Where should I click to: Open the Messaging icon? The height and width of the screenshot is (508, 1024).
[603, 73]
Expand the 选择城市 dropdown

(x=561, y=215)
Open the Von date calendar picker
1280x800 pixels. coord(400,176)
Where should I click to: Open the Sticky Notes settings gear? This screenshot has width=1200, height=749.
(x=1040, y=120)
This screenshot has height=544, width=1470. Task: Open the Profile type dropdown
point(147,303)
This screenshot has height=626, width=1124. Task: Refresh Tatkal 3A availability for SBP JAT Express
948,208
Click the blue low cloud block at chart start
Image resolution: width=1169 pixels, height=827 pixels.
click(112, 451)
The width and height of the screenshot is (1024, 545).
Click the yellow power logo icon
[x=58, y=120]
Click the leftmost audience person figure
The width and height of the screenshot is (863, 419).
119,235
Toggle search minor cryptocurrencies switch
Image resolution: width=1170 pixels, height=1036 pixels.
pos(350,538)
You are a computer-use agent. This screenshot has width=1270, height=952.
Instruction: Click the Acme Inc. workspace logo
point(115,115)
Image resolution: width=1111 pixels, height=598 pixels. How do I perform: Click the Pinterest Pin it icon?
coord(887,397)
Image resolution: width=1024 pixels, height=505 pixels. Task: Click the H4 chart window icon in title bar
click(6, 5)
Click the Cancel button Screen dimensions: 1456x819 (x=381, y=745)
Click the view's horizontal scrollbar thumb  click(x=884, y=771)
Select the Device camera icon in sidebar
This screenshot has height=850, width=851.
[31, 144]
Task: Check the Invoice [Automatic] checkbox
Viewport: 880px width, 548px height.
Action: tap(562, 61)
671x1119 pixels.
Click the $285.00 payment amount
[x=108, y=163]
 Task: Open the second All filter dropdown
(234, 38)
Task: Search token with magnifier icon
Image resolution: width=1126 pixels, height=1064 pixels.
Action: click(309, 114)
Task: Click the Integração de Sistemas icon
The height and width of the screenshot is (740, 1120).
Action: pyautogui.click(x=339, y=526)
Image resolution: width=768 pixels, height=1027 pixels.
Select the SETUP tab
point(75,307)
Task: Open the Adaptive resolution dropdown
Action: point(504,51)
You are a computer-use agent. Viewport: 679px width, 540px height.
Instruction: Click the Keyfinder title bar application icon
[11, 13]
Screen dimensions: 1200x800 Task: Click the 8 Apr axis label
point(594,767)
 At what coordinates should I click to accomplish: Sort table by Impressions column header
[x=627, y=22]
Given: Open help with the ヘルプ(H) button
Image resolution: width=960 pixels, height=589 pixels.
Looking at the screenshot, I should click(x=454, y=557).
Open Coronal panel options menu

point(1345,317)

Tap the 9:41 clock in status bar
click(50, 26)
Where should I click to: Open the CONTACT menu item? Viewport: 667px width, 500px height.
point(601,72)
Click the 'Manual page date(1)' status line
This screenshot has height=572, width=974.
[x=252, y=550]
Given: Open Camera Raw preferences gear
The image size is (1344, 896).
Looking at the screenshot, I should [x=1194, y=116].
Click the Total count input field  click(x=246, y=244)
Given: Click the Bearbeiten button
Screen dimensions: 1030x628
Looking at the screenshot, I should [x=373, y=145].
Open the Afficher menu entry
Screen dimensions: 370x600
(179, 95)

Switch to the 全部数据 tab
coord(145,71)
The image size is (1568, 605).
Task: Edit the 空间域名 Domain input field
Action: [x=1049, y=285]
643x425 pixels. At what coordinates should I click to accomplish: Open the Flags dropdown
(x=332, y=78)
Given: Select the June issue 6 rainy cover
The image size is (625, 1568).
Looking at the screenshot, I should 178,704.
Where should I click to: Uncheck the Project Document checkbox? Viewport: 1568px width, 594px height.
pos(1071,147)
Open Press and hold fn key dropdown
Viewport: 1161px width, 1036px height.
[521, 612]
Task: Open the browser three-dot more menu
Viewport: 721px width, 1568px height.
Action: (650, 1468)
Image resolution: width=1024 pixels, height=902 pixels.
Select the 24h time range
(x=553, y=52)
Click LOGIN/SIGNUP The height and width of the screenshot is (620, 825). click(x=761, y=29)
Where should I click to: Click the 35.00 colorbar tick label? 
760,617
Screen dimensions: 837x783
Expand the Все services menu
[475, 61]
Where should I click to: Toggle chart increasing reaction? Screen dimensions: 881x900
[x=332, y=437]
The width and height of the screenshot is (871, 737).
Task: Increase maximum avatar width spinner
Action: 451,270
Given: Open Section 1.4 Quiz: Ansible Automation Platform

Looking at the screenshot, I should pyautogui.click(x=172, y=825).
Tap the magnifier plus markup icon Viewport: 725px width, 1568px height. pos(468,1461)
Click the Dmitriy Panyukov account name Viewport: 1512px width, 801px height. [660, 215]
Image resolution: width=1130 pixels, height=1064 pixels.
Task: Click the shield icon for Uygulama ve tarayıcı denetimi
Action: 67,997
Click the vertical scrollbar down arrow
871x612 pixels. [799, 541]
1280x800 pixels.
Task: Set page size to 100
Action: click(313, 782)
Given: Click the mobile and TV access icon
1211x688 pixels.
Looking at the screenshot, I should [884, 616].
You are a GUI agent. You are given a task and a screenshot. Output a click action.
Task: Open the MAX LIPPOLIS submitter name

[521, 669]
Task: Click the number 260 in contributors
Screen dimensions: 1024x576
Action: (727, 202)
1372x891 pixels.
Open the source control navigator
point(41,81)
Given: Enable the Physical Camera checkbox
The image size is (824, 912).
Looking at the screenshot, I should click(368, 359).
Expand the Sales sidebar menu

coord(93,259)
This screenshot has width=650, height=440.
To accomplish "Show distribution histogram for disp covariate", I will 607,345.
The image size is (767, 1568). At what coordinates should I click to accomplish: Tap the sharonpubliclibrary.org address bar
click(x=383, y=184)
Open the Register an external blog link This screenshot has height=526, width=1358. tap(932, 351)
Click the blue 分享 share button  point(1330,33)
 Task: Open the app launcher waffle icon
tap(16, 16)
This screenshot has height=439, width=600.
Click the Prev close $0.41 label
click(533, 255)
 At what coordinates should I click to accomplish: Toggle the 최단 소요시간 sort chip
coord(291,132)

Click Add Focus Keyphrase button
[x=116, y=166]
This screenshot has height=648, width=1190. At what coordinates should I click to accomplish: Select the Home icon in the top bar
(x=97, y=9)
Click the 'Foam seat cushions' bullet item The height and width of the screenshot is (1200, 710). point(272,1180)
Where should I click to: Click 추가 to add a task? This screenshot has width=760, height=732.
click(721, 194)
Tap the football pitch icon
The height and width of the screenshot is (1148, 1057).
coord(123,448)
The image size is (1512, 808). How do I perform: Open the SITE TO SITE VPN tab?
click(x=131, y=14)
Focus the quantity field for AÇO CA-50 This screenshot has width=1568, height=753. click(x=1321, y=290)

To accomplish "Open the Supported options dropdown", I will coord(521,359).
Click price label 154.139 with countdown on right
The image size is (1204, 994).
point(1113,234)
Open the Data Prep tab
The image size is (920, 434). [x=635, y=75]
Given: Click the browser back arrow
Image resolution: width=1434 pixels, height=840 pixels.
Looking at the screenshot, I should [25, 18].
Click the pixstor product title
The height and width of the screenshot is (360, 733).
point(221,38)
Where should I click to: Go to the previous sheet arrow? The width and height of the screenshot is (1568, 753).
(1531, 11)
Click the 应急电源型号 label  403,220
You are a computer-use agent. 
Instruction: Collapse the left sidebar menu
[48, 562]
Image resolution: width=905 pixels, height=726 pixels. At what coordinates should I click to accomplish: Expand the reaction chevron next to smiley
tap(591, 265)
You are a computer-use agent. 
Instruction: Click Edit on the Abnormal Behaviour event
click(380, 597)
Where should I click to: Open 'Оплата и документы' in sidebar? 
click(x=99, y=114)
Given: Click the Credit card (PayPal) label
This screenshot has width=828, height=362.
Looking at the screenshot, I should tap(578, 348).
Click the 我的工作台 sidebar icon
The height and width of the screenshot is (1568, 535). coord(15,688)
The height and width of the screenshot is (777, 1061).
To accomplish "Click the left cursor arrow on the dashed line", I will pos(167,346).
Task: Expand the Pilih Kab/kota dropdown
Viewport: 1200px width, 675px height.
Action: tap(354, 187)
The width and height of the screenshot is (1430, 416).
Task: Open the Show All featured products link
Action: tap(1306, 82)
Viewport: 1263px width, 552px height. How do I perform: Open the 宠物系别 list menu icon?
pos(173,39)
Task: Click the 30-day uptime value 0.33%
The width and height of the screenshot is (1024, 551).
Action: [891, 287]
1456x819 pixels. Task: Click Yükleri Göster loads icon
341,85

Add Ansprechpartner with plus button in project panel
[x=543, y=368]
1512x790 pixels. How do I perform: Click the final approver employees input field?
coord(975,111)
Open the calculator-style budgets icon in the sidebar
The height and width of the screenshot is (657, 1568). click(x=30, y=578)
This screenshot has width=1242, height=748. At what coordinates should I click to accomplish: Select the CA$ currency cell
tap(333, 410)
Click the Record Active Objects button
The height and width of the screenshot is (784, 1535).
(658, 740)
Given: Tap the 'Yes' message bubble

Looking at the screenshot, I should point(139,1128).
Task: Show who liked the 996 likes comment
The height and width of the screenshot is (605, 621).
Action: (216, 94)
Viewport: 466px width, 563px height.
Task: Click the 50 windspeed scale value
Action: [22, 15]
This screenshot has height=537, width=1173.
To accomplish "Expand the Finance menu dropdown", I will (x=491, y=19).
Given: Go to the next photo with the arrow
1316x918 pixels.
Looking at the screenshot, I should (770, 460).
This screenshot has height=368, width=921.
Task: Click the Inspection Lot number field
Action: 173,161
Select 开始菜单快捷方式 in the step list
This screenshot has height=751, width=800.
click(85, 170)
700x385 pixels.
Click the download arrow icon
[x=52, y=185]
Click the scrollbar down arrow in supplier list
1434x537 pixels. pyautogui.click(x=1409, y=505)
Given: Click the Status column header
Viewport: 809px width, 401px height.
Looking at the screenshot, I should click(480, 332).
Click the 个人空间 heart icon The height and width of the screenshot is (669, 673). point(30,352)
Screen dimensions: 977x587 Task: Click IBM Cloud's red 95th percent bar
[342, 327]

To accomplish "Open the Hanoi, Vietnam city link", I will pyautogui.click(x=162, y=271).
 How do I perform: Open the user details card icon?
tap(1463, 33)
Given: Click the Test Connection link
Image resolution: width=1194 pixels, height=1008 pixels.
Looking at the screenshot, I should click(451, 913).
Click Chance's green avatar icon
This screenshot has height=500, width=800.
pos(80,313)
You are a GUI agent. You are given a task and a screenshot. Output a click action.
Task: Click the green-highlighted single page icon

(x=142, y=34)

## What you have to do
Only the lines from the beginning of the material to the line containing "671x1119 pixels." should be echoed, verbatim and in full.

## Exercise response
Where should I click to: Open the Messaging icon? The height and width of the screenshot is (508, 1024).
[603, 73]
Expand the 选择城市 dropdown

(x=561, y=215)
Open the Von date calendar picker
1280x800 pixels. coord(400,176)
Where should I click to: Open the Sticky Notes settings gear? This screenshot has width=1200, height=749.
(x=1040, y=120)
This screenshot has height=544, width=1470. Task: Open the Profile type dropdown
point(147,303)
This screenshot has height=626, width=1124. Task: Refresh Tatkal 3A availability for SBP JAT Express
948,208
Click the blue low cloud block at chart start
Image resolution: width=1169 pixels, height=827 pixels.
click(112, 451)
The width and height of the screenshot is (1024, 545).
Click the yellow power logo icon
[x=58, y=120]
Click the leftmost audience person figure
The width and height of the screenshot is (863, 419).
119,235
Toggle search minor cryptocurrencies switch
Image resolution: width=1170 pixels, height=1036 pixels.
pos(350,538)
You are a computer-use agent. This screenshot has width=1270, height=952.
Instruction: Click the Acme Inc. workspace logo
point(115,115)
Image resolution: width=1111 pixels, height=598 pixels. How do I perform: Click the Pinterest Pin it icon?
coord(887,397)
Image resolution: width=1024 pixels, height=505 pixels. Task: Click the H4 chart window icon in title bar
click(6, 5)
Click the Cancel button Screen dimensions: 1456x819 (x=381, y=745)
Click the view's horizontal scrollbar thumb  click(x=884, y=771)
Select the Device camera icon in sidebar
This screenshot has height=850, width=851.
[31, 144]
Task: Check the Invoice [Automatic] checkbox
Viewport: 880px width, 548px height.
Action: tap(562, 61)
671x1119 pixels.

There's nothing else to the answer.